# The task
Transcribe every line of the material below word for word, leaving out the pictures.

* BEGIN *

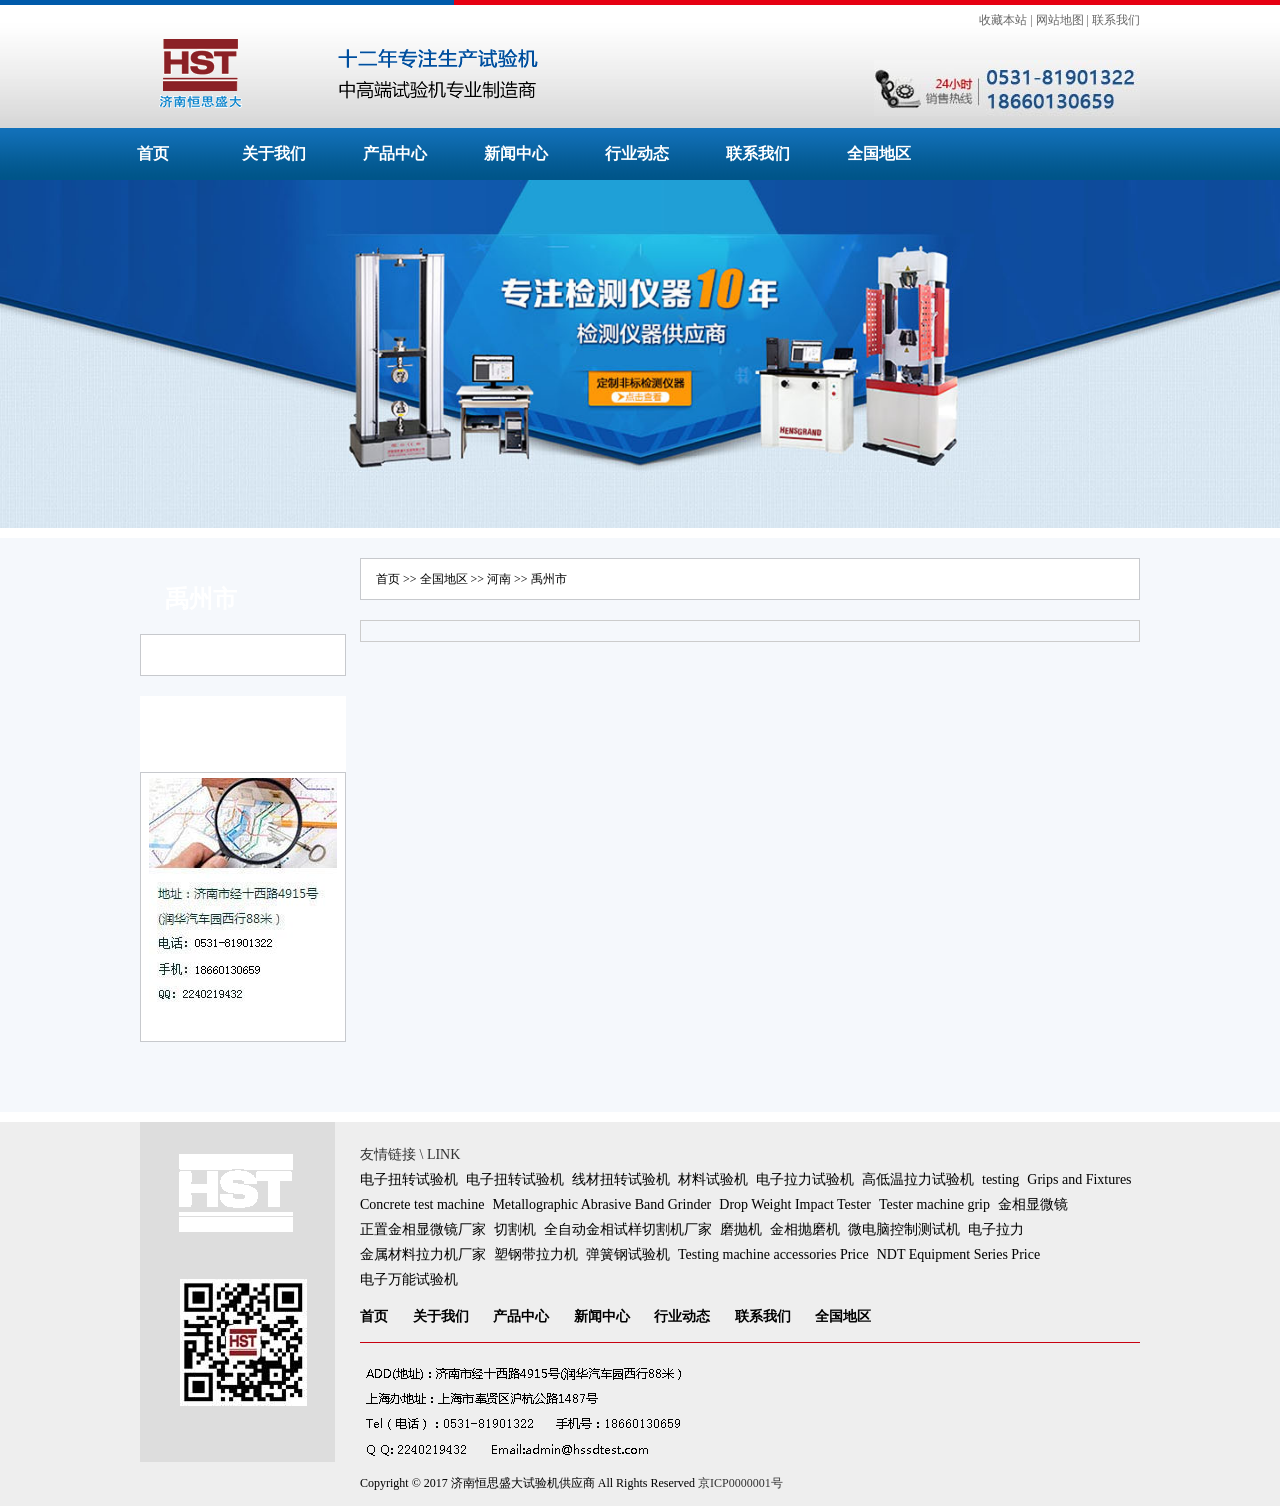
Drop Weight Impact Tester (795, 1204)
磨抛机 (741, 1229)
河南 (499, 579)
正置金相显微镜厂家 (423, 1229)
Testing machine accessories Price (773, 1254)
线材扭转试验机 (621, 1179)
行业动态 (637, 153)
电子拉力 (996, 1229)
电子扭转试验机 (409, 1179)
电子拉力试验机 (805, 1179)
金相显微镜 (1033, 1204)
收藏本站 (1003, 20)
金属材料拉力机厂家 (423, 1254)
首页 (153, 153)
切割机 (515, 1229)
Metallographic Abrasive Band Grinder (601, 1204)
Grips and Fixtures (1079, 1179)
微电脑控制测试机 (904, 1229)
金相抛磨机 (805, 1229)
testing (1000, 1179)
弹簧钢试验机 (628, 1254)
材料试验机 (713, 1179)
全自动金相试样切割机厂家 (628, 1229)
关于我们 (274, 153)
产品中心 (395, 153)
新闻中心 (516, 153)
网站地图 (1060, 20)
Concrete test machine (422, 1204)
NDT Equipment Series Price (958, 1254)
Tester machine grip (934, 1204)
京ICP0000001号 (740, 1483)
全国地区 (879, 153)
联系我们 (1116, 20)
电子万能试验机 (409, 1279)
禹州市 (549, 579)
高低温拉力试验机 (918, 1179)
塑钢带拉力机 (536, 1254)
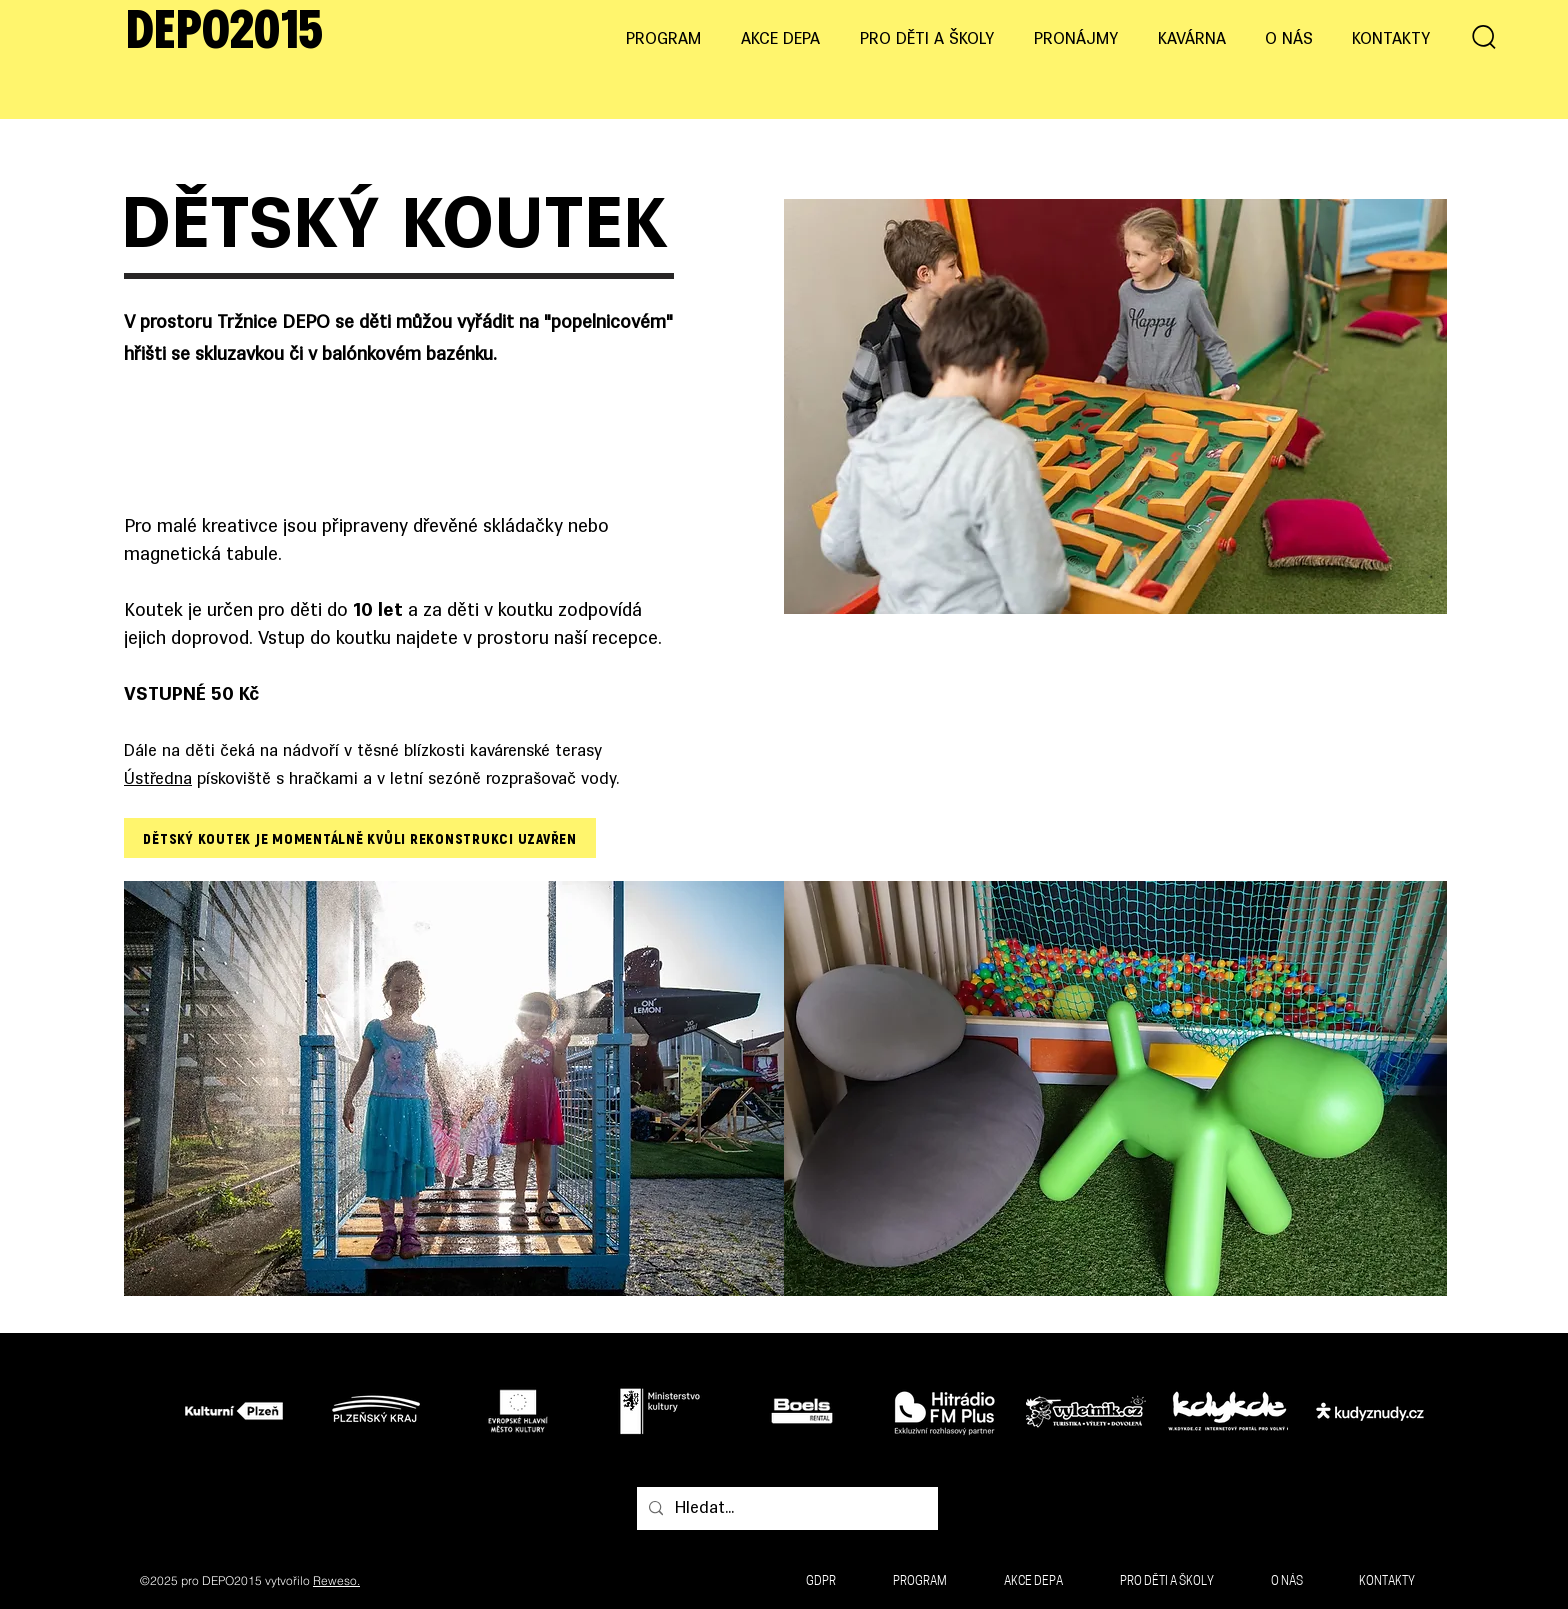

* END *

# Task solution
Drop Weight Impact Tester (795, 1204)
磨抛机 (741, 1229)
河南 (499, 579)
正置金相显微镜厂家 (423, 1229)
Testing machine accessories Price (773, 1254)
线材扭转试验机 (621, 1179)
行业动态 (637, 153)
电子拉力 (996, 1229)
电子扭转试验机 (409, 1179)
电子拉力试验机 (805, 1179)
金相显微镜 (1033, 1204)
收藏本站 (1003, 20)
金属材料拉力机厂家 (423, 1254)
首页 (153, 153)
切割机 (515, 1229)
Metallographic Abrasive Band Grinder (601, 1204)
Grips and Fixtures (1079, 1179)
微电脑控制测试机 (904, 1229)
金相抛磨机 (805, 1229)
testing (1000, 1179)
弹簧钢试验机 (628, 1254)
材料试验机 (713, 1179)
全自动金相试样切割机厂家 (628, 1229)
关于我们 (274, 153)
产品中心 (395, 153)
新闻中心 (516, 153)
网站地图 (1060, 20)
Concrete test machine (422, 1204)
NDT Equipment Series Price (958, 1254)
Tester machine grip (934, 1204)
京ICP0000001号 (740, 1483)
全国地区 (879, 153)
联系我们 (1116, 20)
电子万能试验机 (409, 1279)
禹州市 (549, 579)
高低温拉力试验机 (918, 1179)
塑钢带拉力机 (536, 1254)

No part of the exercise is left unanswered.